Rewrite the material below as a numbered list, one item per line, and drop any blank lines.

--- Start Extracted information ---

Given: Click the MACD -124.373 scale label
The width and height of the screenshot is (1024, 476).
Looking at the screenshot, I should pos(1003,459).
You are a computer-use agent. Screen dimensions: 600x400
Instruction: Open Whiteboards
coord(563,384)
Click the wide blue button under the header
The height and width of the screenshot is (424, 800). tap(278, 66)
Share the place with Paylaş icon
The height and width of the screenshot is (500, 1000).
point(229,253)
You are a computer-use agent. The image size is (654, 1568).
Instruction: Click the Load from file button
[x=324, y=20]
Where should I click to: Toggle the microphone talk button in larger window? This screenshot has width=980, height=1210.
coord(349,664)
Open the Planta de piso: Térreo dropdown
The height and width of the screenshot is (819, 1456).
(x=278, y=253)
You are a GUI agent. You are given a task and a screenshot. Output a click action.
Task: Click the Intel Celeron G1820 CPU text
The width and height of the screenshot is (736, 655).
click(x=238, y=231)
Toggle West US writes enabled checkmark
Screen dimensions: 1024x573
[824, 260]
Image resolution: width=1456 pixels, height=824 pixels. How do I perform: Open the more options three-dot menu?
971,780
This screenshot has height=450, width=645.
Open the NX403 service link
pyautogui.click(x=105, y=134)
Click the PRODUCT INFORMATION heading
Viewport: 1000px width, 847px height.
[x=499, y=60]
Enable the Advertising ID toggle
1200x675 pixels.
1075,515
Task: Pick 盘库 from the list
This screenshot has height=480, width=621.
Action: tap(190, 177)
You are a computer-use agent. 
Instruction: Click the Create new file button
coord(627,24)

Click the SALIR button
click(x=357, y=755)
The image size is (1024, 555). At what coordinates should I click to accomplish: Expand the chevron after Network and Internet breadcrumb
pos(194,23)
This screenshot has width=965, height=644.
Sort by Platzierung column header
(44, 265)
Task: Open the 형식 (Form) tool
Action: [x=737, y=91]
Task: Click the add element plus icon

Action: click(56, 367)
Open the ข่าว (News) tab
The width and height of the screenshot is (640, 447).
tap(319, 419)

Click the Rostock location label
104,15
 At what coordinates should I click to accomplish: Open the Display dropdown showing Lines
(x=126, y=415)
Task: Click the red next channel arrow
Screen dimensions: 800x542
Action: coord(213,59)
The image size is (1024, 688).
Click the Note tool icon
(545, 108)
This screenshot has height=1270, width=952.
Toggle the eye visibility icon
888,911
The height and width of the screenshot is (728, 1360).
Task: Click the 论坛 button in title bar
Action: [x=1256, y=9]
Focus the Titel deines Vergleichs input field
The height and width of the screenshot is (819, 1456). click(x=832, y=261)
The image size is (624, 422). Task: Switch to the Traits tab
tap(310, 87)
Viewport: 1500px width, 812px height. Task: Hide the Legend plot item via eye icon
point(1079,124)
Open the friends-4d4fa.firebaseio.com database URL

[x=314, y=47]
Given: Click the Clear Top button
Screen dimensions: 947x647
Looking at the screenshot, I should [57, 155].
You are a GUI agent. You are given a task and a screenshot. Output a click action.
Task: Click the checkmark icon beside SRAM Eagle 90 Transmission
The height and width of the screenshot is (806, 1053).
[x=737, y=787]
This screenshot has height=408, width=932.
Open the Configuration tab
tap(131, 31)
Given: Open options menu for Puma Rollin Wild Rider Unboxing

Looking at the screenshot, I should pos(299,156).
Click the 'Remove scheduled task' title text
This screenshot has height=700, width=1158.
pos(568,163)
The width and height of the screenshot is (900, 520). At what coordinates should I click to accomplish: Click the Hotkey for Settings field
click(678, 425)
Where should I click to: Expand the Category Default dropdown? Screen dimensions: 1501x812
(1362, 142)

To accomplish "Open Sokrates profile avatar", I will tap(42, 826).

--- End Extracted information ---

§ Task response
1. Given: Click the MACD -124.373 scale label
2. The width and height of the screenshot is (1024, 476).
3. Looking at the screenshot, I should pos(1003,459).
4. You are a computer-use agent. Screen dimensions: 600x400
5. Instruction: Open Whiteboards
6. coord(563,384)
7. Click the wide blue button under the header
8. The height and width of the screenshot is (424, 800). tap(278, 66)
9. Share the place with Paylaş icon
10. The height and width of the screenshot is (500, 1000).
11. point(229,253)
12. You are a computer-use agent. The image size is (654, 1568).
13. Instruction: Click the Load from file button
14. [x=324, y=20]
15. Where should I click to: Toggle the microphone talk button in larger window? This screenshot has width=980, height=1210.
16. coord(349,664)
17. Open the Planta de piso: Térreo dropdown
18. The height and width of the screenshot is (819, 1456).
19. (x=278, y=253)
20. You are a GUI agent. You are given a task and a screenshot. Output a click action.
21. Task: Click the Intel Celeron G1820 CPU text
22. The width and height of the screenshot is (736, 655).
23. click(x=238, y=231)
24. Toggle West US writes enabled checkmark
25. Screen dimensions: 1024x573
26. [824, 260]
27. Image resolution: width=1456 pixels, height=824 pixels. How do I perform: Open the more options three-dot menu?
28. 971,780
29. This screenshot has height=450, width=645.
30. Open the NX403 service link
31. pyautogui.click(x=105, y=134)
32. Click the PRODUCT INFORMATION heading
33. Viewport: 1000px width, 847px height.
34. [x=499, y=60]
35. Enable the Advertising ID toggle
36. 1200x675 pixels.
37. 1075,515
38. Task: Pick 盘库 from the list
39. This screenshot has height=480, width=621.
40. Action: tap(190, 177)
41. You are a computer-use agent. 
42. Instruction: Click the Create new file button
43. coord(627,24)
44. Click the SALIR button
45. click(x=357, y=755)
46. The image size is (1024, 555). At what coordinates should I click to accomplish: Expand the chevron after Network and Internet breadcrumb
47. pos(194,23)
48. This screenshot has width=965, height=644.
49. Sort by Platzierung column header
50. (44, 265)
51. Task: Open the 형식 (Form) tool
52. Action: [x=737, y=91]
53. Task: Click the add element plus icon
54. Action: click(56, 367)
55. Open the ข่าว (News) tab
56. The width and height of the screenshot is (640, 447).
57. tap(319, 419)
58. Click the Rostock location label
59. 104,15
60.  At what coordinates should I click to accomplish: Open the Display dropdown showing Lines
61. (x=126, y=415)
62. Task: Click the red next channel arrow
63. Screen dimensions: 800x542
64. Action: coord(213,59)
65. The image size is (1024, 688).
66. Click the Note tool icon
67. (545, 108)
68. This screenshot has height=1270, width=952.
69. Toggle the eye visibility icon
70. 888,911
71. The height and width of the screenshot is (728, 1360).
72. Task: Click the 论坛 button in title bar
73. Action: [x=1256, y=9]
74. Focus the Titel deines Vergleichs input field
75. The height and width of the screenshot is (819, 1456). click(x=832, y=261)
76. The image size is (624, 422). Task: Switch to the Traits tab
77. tap(310, 87)
78. Viewport: 1500px width, 812px height. Task: Hide the Legend plot item via eye icon
79. point(1079,124)
80. Open the friends-4d4fa.firebaseio.com database URL
81. [x=314, y=47]
82. Given: Click the Clear Top button
83. Screen dimensions: 947x647
84. Looking at the screenshot, I should [57, 155].
85. You are a GUI agent. You are given a task and a screenshot. Output a click action.
86. Task: Click the checkmark icon beside SRAM Eagle 90 Transmission
87. The height and width of the screenshot is (806, 1053).
88. [x=737, y=787]
89. This screenshot has height=408, width=932.
90. Open the Configuration tab
91. tap(131, 31)
92. Given: Open options menu for Puma Rollin Wild Rider Unboxing
93. Looking at the screenshot, I should pos(299,156).
94. Click the 'Remove scheduled task' title text
95. This screenshot has height=700, width=1158.
96. pos(568,163)
97. The width and height of the screenshot is (900, 520). At what coordinates should I click to accomplish: Click the Hotkey for Settings field
98. click(678, 425)
99. Where should I click to: Expand the Category Default dropdown? Screen dimensions: 1501x812
100. (1362, 142)
101. To accomplish "Open Sokrates profile avatar", I will tap(42, 826).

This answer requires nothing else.